Stalwart kicked it out of reach. “I told you,” he said. “You’re dying! Outsmarted by a kid. I’m glad.” The antique thatch flared up. “Can’t stay to watch, but take all the time you want.”

Emerald was staring at Stalwart as if he’d sprouted antlers. “You really are a Blade! That was what I was detecting—all those years of training!”

“If you say so. Come on.” He pointed at Foster’s sword. “Bring that.”

He ran to the door and hurled the iron onto the roof of the next shack. The sea breeze was still blowing, and all the village thatch was old and dry. A good blaze or two would distract the pursuit. People were shouting in the distance, but no one had come in sight yet. The moon was…
there
…and just short of the full, so that was east. When they brought him in through the gate the sun had just set on his left so the river must be over…
there
. “This way!”

He stretched out his left hand behind him. “Hang on and don’t trip me with that sword, but keep it. You may need it.” It was dark in the alleyways and the footing was made treacherous by garbage, firewood, wheelbarrows, chicken coops—all sorts of clutter. He went as fast as he dared, feeling out the clearance with his sword and judging direction by the moon-light on the clouds.

“Wart, there are monsters out there!”

“There are worse monsters in here.”

He ducked under windows and turned away from candlelight spilling from doorways. He collided with a hurdle across his path and wakened a litter of piglets on the other side of it to terrified squealing. He kept heading west.

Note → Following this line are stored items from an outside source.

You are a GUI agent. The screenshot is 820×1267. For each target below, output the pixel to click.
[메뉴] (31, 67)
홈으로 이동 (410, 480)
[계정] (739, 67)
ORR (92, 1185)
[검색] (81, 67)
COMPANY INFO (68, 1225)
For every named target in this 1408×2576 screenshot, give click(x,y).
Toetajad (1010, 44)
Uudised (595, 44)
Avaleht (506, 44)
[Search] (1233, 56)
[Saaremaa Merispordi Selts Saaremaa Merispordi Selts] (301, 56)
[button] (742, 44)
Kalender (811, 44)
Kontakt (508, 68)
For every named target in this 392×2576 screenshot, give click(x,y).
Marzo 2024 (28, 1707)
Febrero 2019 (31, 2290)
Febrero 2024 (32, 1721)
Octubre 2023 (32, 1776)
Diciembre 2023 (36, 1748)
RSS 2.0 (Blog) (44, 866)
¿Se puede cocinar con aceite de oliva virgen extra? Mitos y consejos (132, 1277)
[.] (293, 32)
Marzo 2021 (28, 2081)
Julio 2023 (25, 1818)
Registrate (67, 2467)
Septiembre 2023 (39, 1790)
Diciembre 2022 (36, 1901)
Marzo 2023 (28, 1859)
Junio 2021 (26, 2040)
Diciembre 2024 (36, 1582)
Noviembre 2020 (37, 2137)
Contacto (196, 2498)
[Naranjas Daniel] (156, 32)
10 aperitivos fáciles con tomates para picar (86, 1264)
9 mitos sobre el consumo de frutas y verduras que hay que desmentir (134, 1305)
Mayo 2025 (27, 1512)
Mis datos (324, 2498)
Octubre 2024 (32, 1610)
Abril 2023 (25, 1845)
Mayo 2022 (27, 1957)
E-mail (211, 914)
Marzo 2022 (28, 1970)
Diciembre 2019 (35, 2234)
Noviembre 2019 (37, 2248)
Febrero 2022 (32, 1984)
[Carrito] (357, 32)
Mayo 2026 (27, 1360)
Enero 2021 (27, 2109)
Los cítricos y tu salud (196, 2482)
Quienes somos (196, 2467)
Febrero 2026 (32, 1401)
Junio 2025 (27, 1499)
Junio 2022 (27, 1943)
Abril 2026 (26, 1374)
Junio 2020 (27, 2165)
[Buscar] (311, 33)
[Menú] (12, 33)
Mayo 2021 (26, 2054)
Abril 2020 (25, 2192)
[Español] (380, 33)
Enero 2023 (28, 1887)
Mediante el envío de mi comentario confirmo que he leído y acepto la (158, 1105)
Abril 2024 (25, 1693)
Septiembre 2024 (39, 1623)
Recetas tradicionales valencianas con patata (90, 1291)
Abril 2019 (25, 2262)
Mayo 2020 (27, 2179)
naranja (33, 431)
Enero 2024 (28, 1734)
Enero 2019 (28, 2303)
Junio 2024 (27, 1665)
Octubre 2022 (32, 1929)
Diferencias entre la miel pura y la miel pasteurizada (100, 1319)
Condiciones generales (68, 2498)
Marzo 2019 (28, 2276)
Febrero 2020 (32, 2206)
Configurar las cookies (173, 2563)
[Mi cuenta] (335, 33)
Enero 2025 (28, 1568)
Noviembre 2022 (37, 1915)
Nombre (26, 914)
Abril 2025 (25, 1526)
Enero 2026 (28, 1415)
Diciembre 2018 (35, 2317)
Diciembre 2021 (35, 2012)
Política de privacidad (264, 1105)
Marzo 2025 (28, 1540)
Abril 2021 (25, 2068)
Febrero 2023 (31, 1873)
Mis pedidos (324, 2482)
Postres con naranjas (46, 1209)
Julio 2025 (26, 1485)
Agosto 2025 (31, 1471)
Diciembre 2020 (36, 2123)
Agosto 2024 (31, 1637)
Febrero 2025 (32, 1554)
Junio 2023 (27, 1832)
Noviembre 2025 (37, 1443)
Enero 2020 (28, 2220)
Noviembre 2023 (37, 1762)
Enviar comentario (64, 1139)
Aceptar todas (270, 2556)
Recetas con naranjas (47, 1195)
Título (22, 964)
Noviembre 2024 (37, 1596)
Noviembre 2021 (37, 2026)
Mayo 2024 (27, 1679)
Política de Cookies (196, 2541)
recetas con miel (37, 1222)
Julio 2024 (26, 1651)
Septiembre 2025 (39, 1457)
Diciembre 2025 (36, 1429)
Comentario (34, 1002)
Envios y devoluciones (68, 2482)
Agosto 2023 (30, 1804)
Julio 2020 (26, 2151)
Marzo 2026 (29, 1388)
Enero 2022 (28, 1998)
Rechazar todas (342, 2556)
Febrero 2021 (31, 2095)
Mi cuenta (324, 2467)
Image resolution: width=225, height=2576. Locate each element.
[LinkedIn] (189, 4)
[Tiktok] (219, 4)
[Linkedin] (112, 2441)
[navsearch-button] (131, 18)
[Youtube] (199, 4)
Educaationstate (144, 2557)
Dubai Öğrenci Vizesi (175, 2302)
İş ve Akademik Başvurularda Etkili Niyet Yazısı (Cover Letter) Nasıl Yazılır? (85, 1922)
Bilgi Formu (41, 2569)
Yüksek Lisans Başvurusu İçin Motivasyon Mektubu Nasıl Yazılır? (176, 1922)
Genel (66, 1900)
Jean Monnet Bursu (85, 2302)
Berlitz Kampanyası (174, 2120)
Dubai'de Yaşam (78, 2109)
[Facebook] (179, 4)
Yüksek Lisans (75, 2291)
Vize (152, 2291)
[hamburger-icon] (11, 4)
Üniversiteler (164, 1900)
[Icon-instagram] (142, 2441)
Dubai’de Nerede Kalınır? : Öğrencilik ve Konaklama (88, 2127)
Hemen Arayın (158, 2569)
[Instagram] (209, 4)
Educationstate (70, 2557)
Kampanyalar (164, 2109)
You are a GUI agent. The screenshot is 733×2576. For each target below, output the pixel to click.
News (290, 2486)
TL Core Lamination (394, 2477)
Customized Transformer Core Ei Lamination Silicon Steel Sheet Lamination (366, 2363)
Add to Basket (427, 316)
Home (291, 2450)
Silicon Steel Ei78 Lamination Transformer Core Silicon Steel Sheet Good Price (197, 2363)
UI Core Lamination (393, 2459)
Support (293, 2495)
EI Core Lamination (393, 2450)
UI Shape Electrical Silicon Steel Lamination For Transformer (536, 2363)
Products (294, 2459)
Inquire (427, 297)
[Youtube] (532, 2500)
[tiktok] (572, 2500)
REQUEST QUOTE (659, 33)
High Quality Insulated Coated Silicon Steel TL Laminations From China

“There are two Sisters and a child, Wart! We can’t leave them.”

Oh, death and flames
! “We must leave them! They’ll be safer here for a few more days than they will be out in the woods with us.” His job was to rescue Emerald and lead Snake to the traitors’ lair, in that order.

The shouting in the background was increasing, and sometimes when he looked back he could see two red pillars of sparks. Glowing fragments were floating away in the breeze, threatening half the village. With any luck Skuldigger and his cronies would concentrate their own efforts on putting out the fire and rely on the chimeras to catch the fugitives for them. With a lot more luck they would be wrong.

The unbroken wall on his right must be the palisade. “The gate’s that way,” he whispered, “but they’ll be watching it. We need a place to climb over.”

“Why not just push it down? It’s rotten.”

He tried a shoulder against it. “I’m not stalwart enough.” The individual posts might be no thicker than a man’s arm, but they were still sturdy hunks of timber.

“Keep trying. There are places where it’s mush.”

Emerald had seen it in daylight and probably seen more of it than he had. Together they crept along the perimeter of the village, hunting for a weak point, often having to detour around heaps of garbage. Unfortunately none of the obstacles was high enough to let them climb over the wall. As he began to worry that they were drawing too close to the gate and its inevitable guards, he almost collided with a pole angled across his path. Fumbling and peering, he made out that there were four of them, and they were bracing up a section of the palisade that was anxious to fall inward.

He handed his sword to Emerald and set to work. The props came loose easily enough. Then the wall sagged farther, but its cross-rails still held it together. He was certain his time was running out fast. He took up one of the props and tried to find a place he could insert it to use as a pry bar.

“Wart!”

“What?”

“There’s something out there!” Emerald’s voice was shrill.

“Good.”
Got it!
—he forced the lever between two posts. “Need all the help we can get.”

“Wart! I am telling you! There is a chimera outside that fence. And at least one more not far away.”

“Help me!” He heaved with all his strength.

Emerald, having her hands full of swords, put her shoulder to the pole. Timber groaned, and then a single post cracked off and toppled, bringing two lengths of cross-rail with it. Not enough. He was about to put his lever back and try again when a wailing animal howl froze him solid. It went on and on until his scalp prickled. The lungs on that thing! Whatever was creating that racket was not close, but it must be big—
very
big.

Something grunted just outside the narrow gap he had made. He dropped the pole and grabbed his sword back. Another post creaked, snapped, and fell. No need to break out now. The thing outside was breaking in.